→ **Required actions**:
A – Write out the passage of the Capcom Coin-Op article between "- Parent: Capcom" and "it to release.", inclusive, word for word.
B – According to the Capcom Coin-Op article, which companies held a stake in Game Star, and what share did each hold?
C – Proceed with the Capcom Coin-Op article, picking up after its final sentence.

— BEGIN Quoted text —

Capcom Coin-Op
- Company type: Subsidiary
- Industry: Manufacturing
- Founded: June 1995; 30 years ago
- Defunct: March 2004
- Headquarters: Sunnyvale, California, U.S.
- Parent: Capcom USA
- Website: capcom.com/coinop

= Capcom Coin-Op =

Subsidiary of Capcom USA

Capcom Coin-Op, Inc. was a wholly owned subsidiary of Capcom USA that manufactured arcade and pinball machines. It was founded in June 1995 and closed in March 2004. It developed and sold pinball and arcade game machines and converted games for the US market. Based in Sunnyvale, California, and Arlington Heights, Illinois, the company developed eight pinball machines over the course of its short existence, though only four ever made it to release.

==Formation==
The beginnings of Capcom Coin-Op start in 1993. Capcom of Japan and Capcom USA joined with Romstar to form Game Star (a.k.a. GameStar Inc.). Capcom of Japan and Capcom USA staked the company at 60% and 10%, respectively, with Romstar providing the remaining 30%. A factory was set up in Arlington Heights, Illinois. Capcom wanted to recruit top talent for their new subsidiary so they went about headhunting experienced personnel. Mark Ritchie and Python Anghelo were two notable acquisitions, both poached from competitor Williams Electronics. This resulted in a lawsuit by Williams to keep Ritchie from designing games in line with the non-compete clause of his original Williams contract. By April 1994 the first product would be released; Goofy Hoops. A basketball themed ticket redemption game, it was released under the Romstar name but used Gamestar/Capcom hardware, with art by Python Anghelo.

— END Quoted text —
— BEGIN Data provided —

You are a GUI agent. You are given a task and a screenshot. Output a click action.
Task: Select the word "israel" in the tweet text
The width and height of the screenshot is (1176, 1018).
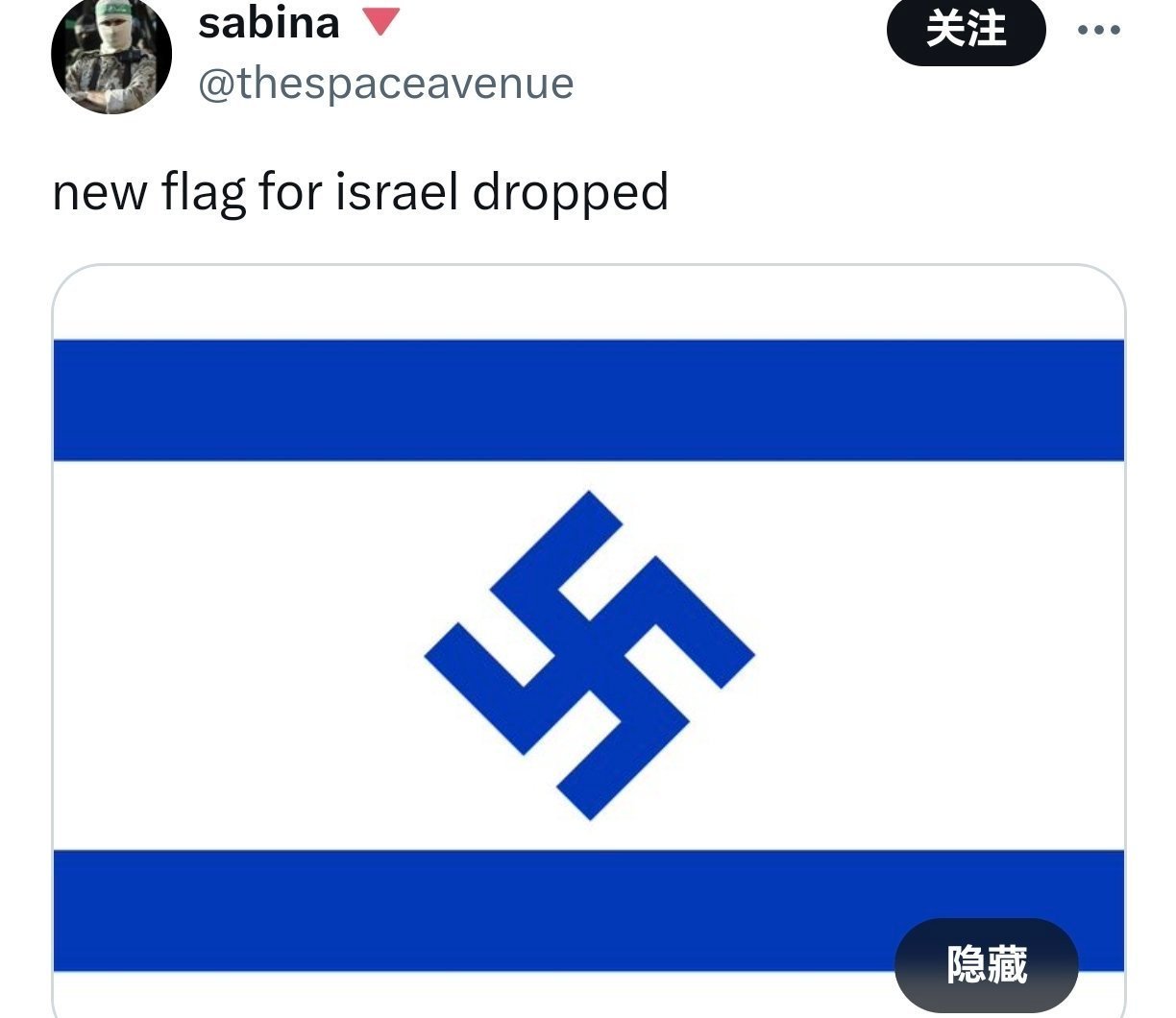tap(397, 191)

— END Data provided —

→ **Answers to the exercise**:
A –
- Parent: Capcom USA
- Website: capcom.com/coinop

= Capcom Coin-Op =

Subsidiary of Capcom USA

Capcom Coin-Op, Inc. was a wholly owned subsidiary of Capcom USA that manufactured arcade and pinball machines. It was founded in June 1995 and closed in March 2004. It developed and sold pinball and arcade game machines and converted games for the US market. Based in Sunnyvale, California, and Arlington Heights, Illinois, the company developed eight pinball machines over the course of its short existence, though only four ever made it to release.

B –
- Capcom of Japan: 60%
- Capcom USA: 10%
- Romstar: 30%

C –
==Pinball production==
Their first pinball machine; Pinball Magic, was released in 1995 and sold 1,200 units. While there was a reference to the original Gamestar company name in the playfield the title was released under the Capcom Coin-Op name. 1996 would see the release of three further titles: Airborne, Breakshot, and Flipper Football. While Big Bang Bar was ready first, Flipper Football was considered more marketable, especially in Europe, and was moved ahead in the production queue. None of Capcom's machines sold in large quantities and the company was losing money. Faced with mounting losses, the low sales of Flipper Football, and the pinball market as a whole cooling from its peak a few years before the decision was made to cease making pinball machines in December of 1996. This cut off Flipper Football production after less than a thousand machines. While Big Bang Bar and Kingpin were finished and ready neither would enter full production by the time the company would shut down. Two further titles, motor-racing themed Red Line Fever and erotic Zingy Bingy, had reached the whitewood (prototype) stage but were not ready for production.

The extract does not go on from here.